* _Task prompt_:
Could you filter the records below and keep only the lines with the word "dropdown"?

[Stored data]

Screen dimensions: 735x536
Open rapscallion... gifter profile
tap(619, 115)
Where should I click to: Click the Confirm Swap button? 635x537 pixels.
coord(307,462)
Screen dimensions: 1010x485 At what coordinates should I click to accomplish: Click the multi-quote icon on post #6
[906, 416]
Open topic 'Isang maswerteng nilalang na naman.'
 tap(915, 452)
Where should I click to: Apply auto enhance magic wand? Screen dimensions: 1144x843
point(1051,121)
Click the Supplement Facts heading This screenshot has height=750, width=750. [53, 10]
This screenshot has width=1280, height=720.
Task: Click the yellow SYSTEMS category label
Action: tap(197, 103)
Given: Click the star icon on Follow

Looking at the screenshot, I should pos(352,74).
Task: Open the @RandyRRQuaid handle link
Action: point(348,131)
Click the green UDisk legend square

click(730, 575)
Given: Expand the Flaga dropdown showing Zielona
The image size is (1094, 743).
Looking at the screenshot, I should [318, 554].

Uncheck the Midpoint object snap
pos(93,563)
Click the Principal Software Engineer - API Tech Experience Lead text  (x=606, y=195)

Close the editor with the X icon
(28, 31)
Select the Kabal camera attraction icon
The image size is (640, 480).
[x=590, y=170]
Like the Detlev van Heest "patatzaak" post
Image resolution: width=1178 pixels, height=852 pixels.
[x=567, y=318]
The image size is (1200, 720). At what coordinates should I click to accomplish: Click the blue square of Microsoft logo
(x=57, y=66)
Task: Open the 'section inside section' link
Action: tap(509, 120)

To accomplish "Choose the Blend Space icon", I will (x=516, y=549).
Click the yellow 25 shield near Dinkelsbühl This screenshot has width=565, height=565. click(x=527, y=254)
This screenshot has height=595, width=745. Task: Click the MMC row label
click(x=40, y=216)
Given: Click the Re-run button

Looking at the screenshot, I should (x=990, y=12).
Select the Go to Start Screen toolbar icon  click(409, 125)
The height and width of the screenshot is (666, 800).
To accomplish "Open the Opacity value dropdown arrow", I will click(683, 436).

* _Reply_:
Given: Expand the Flaga dropdown showing Zielona
To accomplish "Open the Opacity value dropdown arrow", I will click(683, 436).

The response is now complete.